Answer these questions about the excerpt below on the second variation formula for the modified Hawking mass.
(a) What condition on Σ does Proposition 3 require?
(b) How is X(x) defined?
(c) Which proposition does the proof say must be established before the direct computation?

• _SELECTED TEXT_:

===============

Now, following the procedure adopted in [12], we shall present the second variation formula, which can be expressed as follows:

Proposition 3

Under the considerations of Proposition 1. If \(\Sigma \subset M\) is a critical point of the modified Hawking mass, then

$$\begin{aligned} \left. \frac{d^2}{dt^2}\widetilde{m}_{H}(\Sigma _{t})\right| _{t=0}= & {} -\frac{3\widetilde{m}_{H}(\Sigma )}{4|\Sigma |^2}\left( \int _{\Sigma }H\phi d\sigma \right) ^2-\frac{2|\Sigma |^{\frac{1}{2}}}{(8\pi )^{\frac{3}{2}}}\int _{\Sigma }((L_{\Sigma }\phi )^2+HL_{\Sigma }'(0)\phi )d\sigma \\{} & {} +\frac{|\Sigma |^{\frac{1}{2}}}{(8\pi )^{\frac{3}{2}}}\int _{\Sigma }(H^2+\frac{2}{3}\Lambda )(\phi L_{\Sigma }\phi -H^2\phi ^2)d\sigma \\{} & {} +\frac{4|\Sigma |^{\frac{1}{2}}}{(8\pi )^{\frac{3}{2}}}\int _{\Sigma }H^2 \phi L_{\Sigma }\phi d\sigma \\{} & {} -\frac{\widetilde{m}_{H}(\Sigma )}{2|\Sigma |}\int _{\Sigma }(\phi L_{\Sigma }\phi -H^2 \phi ^2+div_{\Sigma }(\nabla _{X}X) )d\sigma \\{} & {} -\frac{|\Sigma |^{\frac{1}{2}}}{(8\pi )^{\frac{3}{2}}}\int _{\partial \Sigma }(H^2+\frac{2}{3}\Lambda )\left( \frac{\partial \phi }{\partial \nu }-g(N, \nabla _{N}X)\phi \right) \phi ds \\{} & {} + \frac{\widetilde{m}_{H}(\Sigma )}{2|\Sigma |}\int _{\partial \Sigma }\left( \frac{\partial \phi }{\partial \nu }-g(N, \nabla _{N}X)\phi \right) \phi ds, \end{aligned}$$

where \(X(x)=\frac{\partial f}{\partial t}(x,0)\).

Proof

Once Proposition 1 is established, the above follows after a direct computation using the first variation formula of the modified Hawking mass and the fact that the second variation formula of the area element is given by

$$\begin{aligned} \frac{d^2}{dt^2}|\Sigma _t|\Big |_{t=0}=\int _{\Sigma }(-\phi L_{\Sigma }\phi +H^2\phi -Hdiv_{\Sigma }(\nabla _XX)) d\sigma +\int _{\partial \Sigma }\Big (\frac{\partial \phi }{\partial \nu }-\Pi (N,N)\phi \Big )\phi ds \end{aligned}$$

together with our assumption that \(\Sigma \) is a critical point for the modified Hawking mass

$$\begin{aligned} \frac{\widetilde{m}_{H}(\Sigma )}{2|\Sigma |}\left( \int _{\Sigma }H\phi d\sigma -\int _{\partial \Sigma }g(\nu , X)ds\right)= & {} \frac{-|\Sigma |^{\frac{1}{2}}}{(8\pi )^{\frac{3}{2}}}\Big [\int _{\Sigma }2HL_{\Sigma }\phi d\sigma \\{} & {} -\int _{\Sigma }(H^2+\frac{2\Lambda }{3})H\phi d\sigma \\{} & {} +\int _{\partial \Sigma }(H^2+\frac{2\Lambda }{3})g(\nu , X)ds\Big ]. \end{aligned}$$

\(\square \)

===============

• _DATA BELOW_:
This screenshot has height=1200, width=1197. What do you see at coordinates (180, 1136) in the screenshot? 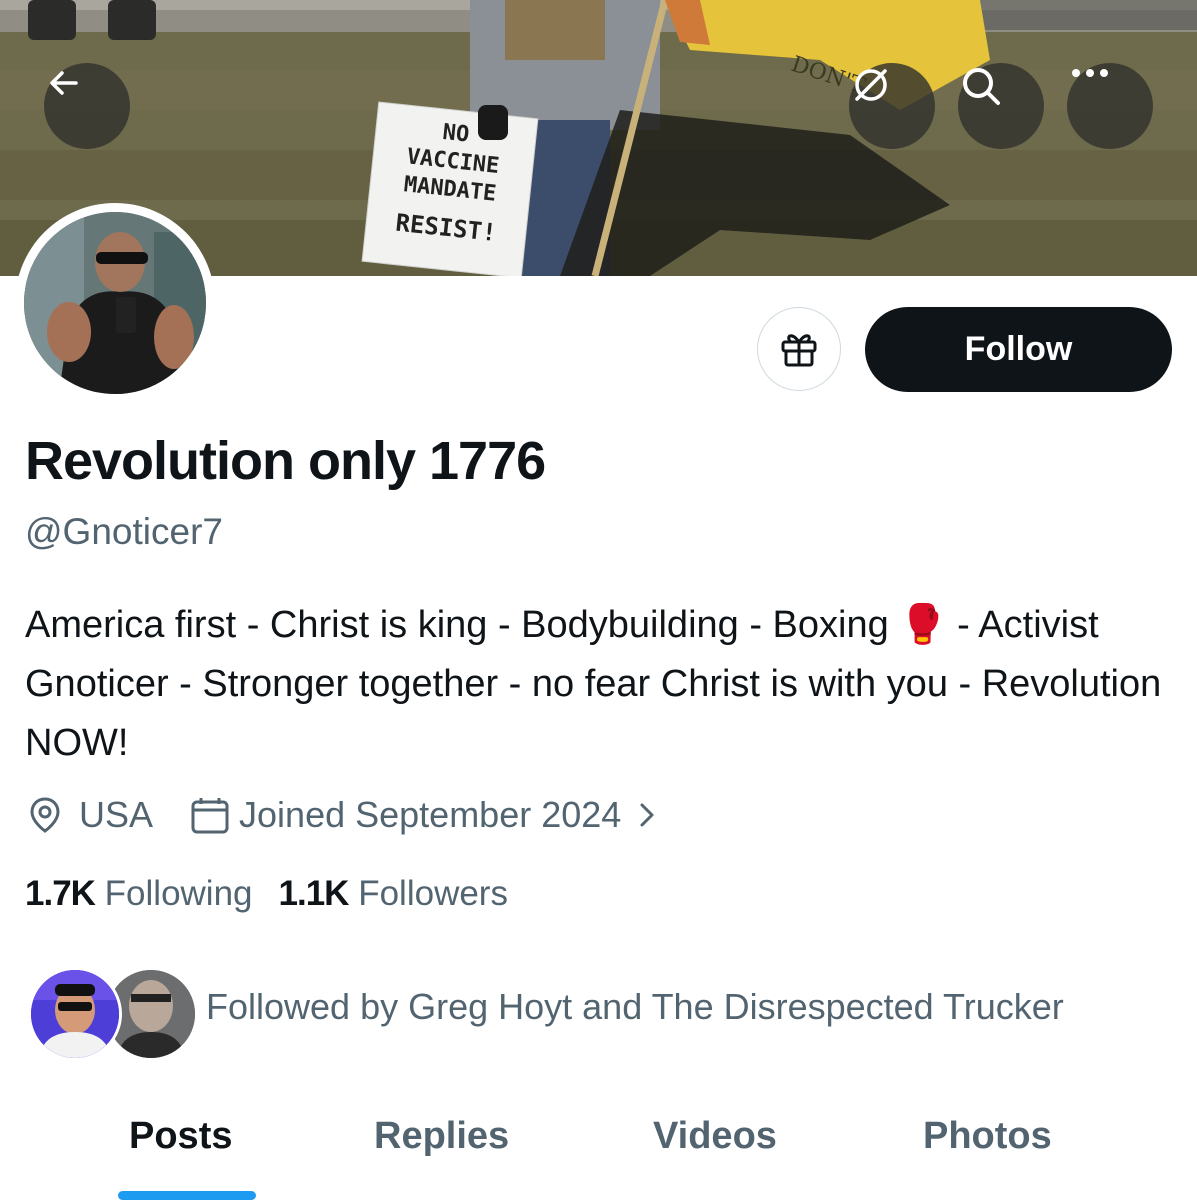
I see `tab-posts: Posts` at bounding box center [180, 1136].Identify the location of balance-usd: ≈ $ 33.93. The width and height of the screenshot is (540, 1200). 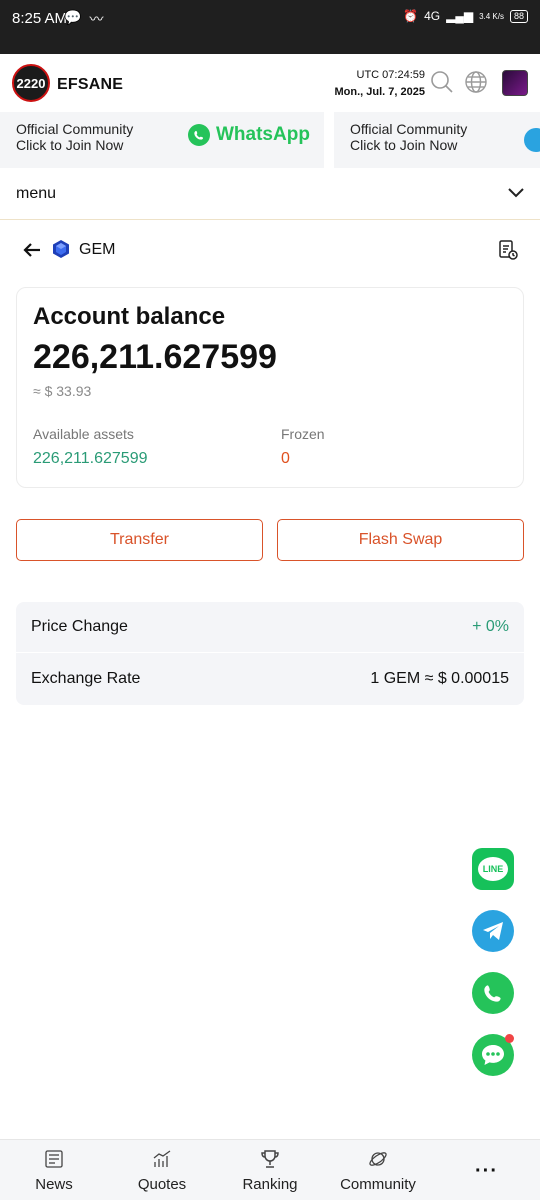
(62, 391).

===============

• _REPLY TO THE TASK_:
(a) Σ must be a critical point of the modified Hawking mass.
(b) X(x) is the partial derivative of f with respect to t, evaluated at (x, 0).
(c) Proposition 1.